The obvious confusion is that being lost in the Christian sense is much more than being misplaced, missing or not knowing where you are. When we say someone is lost we mean that a person is separated from God (because of their sin) and following a path that leads them away from Him.
Many people excuse their sin by saying, “I’m only human,” “everyone is doing it,” or “the devil made me do it.” Yet a better way to explain it is that you tell God you are sorry for breaking His laws which has led you away from Him and that you choose to turn away from a sinful life towards God and His ways.
Believing is having absolute assurance. It means you know and accept that something is true. We often use the word believe so casually that it has come to mean that one simply thinks or guesses that something is true with no strong conviction.
Ask Jesus to come into your heart
Can Jesus crawl up into your heart? Does He even indwell your life as a believer? We know that the Holy Spirit indwells believers (John 14:17, Acts 1 and 2, 1 Corinthians 6:19, etc.), but saying that you are accepting Jesus into your heart is confusing and doctrinally questionable. You accept Jesus as your savior, or ask Him to lead and guide your life, but you don’t take Jesus and shove Him into your heart.
Give your heart to Jesus
To an unsaved person, and especially a child, this can sound pretty morbid. You take the muscle out of your chest and give it to Jesus? That is pretty confusing. It is best to avoid this phrase completely. Or substitute something like, “give your life over to Jesus’ control.”

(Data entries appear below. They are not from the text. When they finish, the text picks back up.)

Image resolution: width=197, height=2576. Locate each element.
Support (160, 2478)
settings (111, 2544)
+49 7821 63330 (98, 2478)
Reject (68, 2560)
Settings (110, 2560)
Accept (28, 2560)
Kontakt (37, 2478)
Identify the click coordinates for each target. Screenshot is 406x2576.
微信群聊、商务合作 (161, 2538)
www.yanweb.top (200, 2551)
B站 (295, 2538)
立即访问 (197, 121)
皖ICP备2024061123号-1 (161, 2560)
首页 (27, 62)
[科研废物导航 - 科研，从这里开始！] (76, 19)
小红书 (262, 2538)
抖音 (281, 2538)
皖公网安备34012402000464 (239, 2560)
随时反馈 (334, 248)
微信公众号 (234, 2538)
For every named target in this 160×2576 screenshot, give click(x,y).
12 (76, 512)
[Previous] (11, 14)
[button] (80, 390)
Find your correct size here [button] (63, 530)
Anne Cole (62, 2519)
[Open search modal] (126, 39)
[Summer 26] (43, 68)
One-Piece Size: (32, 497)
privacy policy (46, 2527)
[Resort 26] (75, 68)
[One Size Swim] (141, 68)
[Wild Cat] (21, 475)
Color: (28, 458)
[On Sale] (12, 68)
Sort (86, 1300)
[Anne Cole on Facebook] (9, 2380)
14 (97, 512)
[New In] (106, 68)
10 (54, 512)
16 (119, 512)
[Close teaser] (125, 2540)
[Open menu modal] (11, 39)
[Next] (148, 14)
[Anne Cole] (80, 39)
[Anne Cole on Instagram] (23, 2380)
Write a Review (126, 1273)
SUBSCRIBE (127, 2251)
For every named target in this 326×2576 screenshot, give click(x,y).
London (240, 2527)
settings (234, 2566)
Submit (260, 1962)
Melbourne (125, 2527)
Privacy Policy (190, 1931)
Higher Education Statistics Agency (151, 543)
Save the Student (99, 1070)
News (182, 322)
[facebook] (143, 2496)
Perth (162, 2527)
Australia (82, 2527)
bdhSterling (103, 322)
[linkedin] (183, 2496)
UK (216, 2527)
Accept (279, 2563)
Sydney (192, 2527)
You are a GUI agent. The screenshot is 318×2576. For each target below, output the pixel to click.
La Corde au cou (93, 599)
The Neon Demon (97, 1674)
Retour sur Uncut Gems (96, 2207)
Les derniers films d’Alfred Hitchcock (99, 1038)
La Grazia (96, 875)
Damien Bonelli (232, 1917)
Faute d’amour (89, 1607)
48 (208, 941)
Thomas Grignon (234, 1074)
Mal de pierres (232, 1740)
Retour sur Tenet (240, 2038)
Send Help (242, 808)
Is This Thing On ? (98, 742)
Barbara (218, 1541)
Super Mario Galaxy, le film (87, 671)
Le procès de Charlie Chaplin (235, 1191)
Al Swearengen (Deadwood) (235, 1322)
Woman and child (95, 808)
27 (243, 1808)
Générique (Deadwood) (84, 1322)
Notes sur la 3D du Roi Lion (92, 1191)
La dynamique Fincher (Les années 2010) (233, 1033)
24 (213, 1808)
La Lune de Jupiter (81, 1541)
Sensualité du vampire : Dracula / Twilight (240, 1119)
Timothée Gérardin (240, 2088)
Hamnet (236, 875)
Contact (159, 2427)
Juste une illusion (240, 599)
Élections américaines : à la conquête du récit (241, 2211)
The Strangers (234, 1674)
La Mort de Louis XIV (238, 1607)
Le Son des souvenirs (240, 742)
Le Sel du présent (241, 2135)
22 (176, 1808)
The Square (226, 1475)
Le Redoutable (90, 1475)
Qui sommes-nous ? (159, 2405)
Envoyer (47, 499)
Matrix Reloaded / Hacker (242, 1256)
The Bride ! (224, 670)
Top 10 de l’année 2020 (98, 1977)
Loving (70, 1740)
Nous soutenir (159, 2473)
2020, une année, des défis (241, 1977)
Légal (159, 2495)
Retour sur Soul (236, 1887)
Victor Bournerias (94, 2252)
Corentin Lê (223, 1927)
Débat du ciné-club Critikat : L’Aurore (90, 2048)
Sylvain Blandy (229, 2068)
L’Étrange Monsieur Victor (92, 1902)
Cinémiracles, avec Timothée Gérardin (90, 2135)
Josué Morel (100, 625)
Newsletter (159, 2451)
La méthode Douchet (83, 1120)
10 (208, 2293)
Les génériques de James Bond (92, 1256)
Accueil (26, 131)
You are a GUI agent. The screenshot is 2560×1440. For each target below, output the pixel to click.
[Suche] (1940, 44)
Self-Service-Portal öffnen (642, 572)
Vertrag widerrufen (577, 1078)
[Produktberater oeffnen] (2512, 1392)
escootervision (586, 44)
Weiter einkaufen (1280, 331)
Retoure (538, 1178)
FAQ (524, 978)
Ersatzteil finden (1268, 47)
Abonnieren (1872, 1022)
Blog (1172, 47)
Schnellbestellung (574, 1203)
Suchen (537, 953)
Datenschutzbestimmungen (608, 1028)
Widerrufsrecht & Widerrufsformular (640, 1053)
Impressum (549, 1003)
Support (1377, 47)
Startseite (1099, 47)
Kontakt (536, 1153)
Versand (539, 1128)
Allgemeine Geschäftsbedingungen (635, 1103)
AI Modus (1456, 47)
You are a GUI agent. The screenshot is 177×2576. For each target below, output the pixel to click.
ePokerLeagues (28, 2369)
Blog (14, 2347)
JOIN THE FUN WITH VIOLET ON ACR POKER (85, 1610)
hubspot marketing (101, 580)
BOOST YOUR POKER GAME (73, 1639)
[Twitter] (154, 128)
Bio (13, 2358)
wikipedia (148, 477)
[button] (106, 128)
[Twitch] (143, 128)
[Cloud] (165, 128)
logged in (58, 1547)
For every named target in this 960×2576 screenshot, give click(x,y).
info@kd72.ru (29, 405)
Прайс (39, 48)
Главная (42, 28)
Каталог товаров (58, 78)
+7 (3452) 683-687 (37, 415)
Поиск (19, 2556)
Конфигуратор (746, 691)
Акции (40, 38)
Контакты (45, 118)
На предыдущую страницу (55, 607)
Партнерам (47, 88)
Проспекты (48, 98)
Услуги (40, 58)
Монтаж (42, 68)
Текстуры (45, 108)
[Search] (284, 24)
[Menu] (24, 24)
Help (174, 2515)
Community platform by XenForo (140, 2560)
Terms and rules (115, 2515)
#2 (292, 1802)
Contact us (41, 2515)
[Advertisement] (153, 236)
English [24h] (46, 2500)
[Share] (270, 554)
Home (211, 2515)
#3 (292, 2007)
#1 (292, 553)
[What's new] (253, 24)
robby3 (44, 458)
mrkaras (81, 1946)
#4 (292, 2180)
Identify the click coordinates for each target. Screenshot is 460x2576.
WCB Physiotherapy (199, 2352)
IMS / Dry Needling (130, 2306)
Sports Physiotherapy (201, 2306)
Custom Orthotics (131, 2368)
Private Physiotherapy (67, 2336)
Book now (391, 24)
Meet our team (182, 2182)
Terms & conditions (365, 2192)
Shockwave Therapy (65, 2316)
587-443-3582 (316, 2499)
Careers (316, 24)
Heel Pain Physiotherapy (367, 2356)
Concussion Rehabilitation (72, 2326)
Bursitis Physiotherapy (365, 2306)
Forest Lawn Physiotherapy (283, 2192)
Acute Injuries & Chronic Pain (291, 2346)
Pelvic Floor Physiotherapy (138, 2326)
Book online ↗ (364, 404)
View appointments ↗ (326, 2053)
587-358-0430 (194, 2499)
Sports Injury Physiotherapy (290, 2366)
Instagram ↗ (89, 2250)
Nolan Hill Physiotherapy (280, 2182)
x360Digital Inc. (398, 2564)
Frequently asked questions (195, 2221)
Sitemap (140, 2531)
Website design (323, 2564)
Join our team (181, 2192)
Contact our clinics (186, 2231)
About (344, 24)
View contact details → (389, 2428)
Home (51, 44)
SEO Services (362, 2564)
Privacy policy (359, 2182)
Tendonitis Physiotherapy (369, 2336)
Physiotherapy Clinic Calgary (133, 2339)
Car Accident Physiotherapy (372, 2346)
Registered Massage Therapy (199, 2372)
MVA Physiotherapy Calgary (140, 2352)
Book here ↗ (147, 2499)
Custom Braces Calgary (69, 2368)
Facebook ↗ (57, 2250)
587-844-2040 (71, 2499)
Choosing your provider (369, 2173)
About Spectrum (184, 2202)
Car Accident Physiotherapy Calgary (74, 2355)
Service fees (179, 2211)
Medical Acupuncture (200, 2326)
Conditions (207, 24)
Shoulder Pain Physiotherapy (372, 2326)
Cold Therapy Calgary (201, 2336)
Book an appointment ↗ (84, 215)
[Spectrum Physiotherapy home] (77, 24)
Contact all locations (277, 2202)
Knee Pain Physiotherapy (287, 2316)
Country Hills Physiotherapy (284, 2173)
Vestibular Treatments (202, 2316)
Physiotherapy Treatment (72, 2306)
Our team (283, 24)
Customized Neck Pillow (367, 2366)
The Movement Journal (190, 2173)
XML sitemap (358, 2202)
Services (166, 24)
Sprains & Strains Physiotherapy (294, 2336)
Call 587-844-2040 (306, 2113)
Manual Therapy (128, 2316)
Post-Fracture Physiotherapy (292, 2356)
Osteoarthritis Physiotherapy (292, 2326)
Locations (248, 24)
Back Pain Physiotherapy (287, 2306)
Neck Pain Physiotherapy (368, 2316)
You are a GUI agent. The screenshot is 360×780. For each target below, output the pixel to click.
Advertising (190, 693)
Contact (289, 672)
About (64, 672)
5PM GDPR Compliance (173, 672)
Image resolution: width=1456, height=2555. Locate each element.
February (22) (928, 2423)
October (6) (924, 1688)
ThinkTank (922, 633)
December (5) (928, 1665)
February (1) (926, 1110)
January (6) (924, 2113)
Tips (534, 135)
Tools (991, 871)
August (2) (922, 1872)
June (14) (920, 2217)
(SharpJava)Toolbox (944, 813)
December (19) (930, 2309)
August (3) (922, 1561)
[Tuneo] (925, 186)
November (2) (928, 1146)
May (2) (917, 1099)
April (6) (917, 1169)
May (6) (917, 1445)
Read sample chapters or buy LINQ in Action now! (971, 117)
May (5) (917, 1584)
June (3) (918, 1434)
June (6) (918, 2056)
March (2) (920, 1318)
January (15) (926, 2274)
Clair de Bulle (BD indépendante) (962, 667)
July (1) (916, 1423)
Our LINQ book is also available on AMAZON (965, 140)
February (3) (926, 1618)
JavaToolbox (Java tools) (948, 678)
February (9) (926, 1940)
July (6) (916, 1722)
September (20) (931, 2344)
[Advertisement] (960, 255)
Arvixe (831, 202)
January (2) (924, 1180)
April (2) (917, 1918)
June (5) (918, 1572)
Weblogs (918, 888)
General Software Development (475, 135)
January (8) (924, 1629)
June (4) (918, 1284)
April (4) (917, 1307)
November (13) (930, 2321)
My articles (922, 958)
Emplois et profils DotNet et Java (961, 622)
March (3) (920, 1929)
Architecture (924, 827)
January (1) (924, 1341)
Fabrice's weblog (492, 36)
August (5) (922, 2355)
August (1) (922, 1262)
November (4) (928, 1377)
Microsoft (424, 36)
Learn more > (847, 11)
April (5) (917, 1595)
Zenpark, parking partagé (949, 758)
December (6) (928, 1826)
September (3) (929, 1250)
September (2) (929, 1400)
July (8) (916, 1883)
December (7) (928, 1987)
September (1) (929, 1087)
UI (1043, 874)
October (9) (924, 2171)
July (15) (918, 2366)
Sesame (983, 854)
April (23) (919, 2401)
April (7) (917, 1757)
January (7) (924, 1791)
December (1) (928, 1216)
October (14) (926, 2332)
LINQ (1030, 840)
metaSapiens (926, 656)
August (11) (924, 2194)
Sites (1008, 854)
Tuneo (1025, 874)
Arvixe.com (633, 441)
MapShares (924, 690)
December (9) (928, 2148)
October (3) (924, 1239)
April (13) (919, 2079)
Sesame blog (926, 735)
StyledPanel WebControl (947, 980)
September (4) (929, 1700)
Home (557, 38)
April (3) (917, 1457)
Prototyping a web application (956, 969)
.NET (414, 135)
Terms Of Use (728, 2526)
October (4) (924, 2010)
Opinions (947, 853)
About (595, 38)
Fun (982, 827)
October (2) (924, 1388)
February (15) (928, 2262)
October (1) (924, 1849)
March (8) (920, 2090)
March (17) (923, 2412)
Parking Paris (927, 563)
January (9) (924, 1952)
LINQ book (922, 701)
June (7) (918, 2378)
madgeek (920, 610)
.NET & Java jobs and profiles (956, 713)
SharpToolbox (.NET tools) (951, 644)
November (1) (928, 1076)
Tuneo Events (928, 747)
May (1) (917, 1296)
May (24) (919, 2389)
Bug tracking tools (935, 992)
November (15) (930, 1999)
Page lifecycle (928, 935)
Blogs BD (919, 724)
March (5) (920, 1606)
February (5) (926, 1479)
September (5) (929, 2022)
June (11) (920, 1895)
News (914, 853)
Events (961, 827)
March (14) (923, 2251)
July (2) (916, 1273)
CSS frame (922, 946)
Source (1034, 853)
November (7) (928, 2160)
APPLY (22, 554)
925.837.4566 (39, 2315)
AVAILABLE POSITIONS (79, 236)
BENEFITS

Trust Jesus to forgive you
This can be misunderstood to mean that you hope Jesus will forgive your mistake. There is no assurance that He will nor an acknowledgement that you have broken God’s laws. The phrase is not necessarily a bad one, but you must explain clearly what you mean instead of just using the phrase with an unbeliever.
Make a profession of faith
Is that like making a profession of being a plumber or a doctor? Obviously you are not talking about a career path, but it can easily be misunderstood in that way. This is another phrase that should probably be avoided around unsaved people you are trying to witness to.
Be born again
I know what you are thinking, “but Jesus used this phrase in John 3.” That is true. It certainly isn’t a bad phrase, but think about how that sounds to someone unfamiliar with its meaning. They could interpret that as “you believe you were reincarnated and came back to earth again in a second birth.” The phrase is very descriptive and appropriate. When Jesus used it He took the time to explain it. Don’t just use a good term like born again without taking the time to explain what you mean.
Each of these terms are fine to use in appropriate places (well, maybe not ‘ask Jesus into your heart’). But knowing when and where that appropriate place is can sometimes be difficult. If you are in a church, bible study or prayer group where everyone is already saved and familiar with the terminology, then these words are not at all confusing. However, to an unsaved person we can often make them even more confused by using Christian jargon and not explaining what we mean by the words we say.
When preparing your testimony, take the time to pick words and phrases that are clear and mean what you intend them to mean—even to the unbeliever.